**** Entries shown ****
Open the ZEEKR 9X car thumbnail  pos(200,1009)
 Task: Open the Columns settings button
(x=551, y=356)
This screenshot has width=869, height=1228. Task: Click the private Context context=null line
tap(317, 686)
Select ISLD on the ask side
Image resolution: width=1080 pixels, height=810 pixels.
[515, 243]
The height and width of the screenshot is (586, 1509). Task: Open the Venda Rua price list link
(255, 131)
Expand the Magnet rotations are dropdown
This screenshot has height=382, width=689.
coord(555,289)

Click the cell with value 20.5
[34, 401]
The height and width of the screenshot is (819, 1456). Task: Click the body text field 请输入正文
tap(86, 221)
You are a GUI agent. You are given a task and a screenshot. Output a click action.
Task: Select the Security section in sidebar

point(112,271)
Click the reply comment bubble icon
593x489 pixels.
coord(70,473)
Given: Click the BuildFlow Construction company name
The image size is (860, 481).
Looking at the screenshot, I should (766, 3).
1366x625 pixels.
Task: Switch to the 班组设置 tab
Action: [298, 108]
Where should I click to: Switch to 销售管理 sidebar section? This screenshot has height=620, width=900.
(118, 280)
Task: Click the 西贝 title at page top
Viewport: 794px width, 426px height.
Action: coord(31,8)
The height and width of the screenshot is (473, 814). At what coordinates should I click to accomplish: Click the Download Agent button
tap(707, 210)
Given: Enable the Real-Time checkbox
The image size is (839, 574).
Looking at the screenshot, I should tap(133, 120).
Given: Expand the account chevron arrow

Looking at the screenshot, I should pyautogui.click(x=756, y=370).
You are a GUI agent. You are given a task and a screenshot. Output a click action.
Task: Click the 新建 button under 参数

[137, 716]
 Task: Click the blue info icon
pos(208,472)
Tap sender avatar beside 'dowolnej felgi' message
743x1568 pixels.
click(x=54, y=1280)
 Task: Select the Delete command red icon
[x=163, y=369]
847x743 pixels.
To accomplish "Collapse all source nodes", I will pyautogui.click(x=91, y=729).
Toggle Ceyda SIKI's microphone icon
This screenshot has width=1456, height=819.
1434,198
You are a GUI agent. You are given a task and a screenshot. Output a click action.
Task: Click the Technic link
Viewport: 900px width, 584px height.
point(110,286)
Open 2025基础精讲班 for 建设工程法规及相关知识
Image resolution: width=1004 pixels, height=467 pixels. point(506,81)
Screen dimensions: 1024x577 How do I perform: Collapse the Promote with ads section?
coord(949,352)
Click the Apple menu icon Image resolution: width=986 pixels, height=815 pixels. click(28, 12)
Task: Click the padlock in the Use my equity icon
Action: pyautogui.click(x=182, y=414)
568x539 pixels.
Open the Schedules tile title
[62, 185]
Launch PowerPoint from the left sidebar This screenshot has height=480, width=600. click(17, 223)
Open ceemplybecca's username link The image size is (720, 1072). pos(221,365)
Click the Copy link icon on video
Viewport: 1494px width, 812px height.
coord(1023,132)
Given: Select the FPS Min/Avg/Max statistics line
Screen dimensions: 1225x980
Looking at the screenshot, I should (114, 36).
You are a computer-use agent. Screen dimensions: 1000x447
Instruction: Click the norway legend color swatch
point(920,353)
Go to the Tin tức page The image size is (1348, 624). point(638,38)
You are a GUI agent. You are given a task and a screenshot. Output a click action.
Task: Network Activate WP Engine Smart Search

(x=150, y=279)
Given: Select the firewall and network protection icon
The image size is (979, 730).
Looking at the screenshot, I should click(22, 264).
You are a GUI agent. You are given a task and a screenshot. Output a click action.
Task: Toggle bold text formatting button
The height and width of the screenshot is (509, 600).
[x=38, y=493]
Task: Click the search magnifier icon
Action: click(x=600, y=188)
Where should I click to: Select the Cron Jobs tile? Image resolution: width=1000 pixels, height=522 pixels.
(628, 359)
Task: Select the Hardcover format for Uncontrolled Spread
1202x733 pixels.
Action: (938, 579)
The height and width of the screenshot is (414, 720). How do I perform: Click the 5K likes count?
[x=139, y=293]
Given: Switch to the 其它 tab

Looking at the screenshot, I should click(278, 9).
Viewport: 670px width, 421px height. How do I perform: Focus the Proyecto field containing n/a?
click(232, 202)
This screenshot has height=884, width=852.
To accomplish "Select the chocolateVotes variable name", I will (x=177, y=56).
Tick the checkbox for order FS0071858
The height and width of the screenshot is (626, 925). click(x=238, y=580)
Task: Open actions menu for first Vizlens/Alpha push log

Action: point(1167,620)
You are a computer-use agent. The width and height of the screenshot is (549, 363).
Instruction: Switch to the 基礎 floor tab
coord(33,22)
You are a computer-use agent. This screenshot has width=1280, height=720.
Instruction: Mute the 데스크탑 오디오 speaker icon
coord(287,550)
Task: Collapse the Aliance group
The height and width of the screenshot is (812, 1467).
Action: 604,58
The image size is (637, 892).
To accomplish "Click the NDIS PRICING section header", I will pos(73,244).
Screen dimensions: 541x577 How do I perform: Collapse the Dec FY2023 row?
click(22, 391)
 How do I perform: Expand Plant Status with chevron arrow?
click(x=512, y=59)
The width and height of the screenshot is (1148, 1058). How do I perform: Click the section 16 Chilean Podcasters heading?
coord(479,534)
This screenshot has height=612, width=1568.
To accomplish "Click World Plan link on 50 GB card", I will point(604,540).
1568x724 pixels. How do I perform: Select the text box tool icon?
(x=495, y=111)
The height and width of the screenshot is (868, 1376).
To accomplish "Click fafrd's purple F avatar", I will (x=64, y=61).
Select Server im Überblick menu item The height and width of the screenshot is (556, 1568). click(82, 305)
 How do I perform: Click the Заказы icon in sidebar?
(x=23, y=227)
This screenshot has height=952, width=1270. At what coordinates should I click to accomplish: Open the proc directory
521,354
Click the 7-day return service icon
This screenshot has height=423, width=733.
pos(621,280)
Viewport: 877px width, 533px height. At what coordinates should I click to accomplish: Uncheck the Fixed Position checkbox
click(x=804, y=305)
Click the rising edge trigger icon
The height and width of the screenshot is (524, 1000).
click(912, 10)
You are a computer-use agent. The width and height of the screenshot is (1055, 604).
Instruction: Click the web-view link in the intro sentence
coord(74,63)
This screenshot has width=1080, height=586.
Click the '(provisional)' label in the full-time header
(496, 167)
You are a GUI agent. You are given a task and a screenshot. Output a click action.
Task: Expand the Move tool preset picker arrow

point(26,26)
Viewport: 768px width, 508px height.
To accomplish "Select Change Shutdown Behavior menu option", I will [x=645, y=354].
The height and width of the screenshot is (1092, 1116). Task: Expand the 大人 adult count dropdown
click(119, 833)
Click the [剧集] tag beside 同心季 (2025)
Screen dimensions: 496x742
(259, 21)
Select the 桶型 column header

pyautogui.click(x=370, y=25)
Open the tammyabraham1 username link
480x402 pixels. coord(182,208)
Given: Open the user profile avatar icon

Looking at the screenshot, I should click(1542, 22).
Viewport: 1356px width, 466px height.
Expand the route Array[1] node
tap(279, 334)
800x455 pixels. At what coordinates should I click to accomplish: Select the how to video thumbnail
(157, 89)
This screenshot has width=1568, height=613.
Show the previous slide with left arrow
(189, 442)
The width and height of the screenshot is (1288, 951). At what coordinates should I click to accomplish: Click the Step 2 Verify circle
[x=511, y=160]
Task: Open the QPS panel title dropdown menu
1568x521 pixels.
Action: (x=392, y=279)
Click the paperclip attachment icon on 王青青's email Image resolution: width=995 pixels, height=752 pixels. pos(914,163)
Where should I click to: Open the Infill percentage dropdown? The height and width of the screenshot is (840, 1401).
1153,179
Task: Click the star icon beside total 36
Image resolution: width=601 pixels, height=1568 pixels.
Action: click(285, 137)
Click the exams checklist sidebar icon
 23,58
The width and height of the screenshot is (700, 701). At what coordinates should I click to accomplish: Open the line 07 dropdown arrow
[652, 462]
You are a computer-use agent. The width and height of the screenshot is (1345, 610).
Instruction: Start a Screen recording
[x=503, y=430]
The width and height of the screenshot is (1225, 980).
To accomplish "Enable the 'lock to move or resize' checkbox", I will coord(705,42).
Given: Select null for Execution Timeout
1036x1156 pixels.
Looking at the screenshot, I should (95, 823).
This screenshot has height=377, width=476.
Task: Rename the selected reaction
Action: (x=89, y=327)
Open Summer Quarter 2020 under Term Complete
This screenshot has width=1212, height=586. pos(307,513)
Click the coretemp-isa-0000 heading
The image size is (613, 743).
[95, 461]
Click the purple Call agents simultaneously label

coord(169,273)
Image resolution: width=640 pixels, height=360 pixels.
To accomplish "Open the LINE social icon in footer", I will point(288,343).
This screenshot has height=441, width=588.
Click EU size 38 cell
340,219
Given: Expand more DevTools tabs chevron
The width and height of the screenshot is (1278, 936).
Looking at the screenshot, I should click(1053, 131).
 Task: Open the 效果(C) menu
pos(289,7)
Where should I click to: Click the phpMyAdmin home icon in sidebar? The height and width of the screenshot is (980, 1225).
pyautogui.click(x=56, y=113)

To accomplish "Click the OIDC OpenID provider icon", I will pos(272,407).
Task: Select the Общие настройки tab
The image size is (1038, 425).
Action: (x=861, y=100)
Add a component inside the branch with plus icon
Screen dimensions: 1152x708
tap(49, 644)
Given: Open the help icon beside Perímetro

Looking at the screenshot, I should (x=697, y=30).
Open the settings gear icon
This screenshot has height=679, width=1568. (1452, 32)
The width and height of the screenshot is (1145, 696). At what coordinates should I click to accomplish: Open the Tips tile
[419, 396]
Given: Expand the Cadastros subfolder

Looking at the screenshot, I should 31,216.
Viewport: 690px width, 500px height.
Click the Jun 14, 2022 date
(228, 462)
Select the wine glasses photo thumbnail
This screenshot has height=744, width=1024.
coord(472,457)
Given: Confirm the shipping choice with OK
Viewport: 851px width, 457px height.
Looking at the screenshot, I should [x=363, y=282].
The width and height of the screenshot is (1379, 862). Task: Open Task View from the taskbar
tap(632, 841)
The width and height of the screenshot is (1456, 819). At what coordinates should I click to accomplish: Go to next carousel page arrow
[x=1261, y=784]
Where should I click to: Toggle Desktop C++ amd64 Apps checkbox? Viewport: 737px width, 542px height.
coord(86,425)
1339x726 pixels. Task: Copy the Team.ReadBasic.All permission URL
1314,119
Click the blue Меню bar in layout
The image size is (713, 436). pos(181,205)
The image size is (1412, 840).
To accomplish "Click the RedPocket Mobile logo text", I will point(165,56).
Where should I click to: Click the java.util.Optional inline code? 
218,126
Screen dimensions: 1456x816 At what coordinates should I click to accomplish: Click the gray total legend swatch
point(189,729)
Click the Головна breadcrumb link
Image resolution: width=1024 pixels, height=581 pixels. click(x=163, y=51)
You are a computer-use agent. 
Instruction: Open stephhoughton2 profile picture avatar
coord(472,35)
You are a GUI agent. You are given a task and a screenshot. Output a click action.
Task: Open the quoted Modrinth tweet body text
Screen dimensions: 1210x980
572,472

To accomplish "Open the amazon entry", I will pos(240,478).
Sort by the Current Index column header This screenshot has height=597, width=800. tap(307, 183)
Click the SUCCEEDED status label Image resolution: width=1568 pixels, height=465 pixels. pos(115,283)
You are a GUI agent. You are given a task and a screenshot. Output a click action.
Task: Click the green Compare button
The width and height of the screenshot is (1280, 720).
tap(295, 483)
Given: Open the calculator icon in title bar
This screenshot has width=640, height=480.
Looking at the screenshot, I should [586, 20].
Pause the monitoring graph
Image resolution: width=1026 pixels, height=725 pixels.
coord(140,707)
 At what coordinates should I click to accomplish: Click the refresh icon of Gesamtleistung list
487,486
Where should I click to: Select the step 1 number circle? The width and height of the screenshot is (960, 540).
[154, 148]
****
Determine how many lines of the listing above include the word "Enable", then write only that number.

Written solution:
2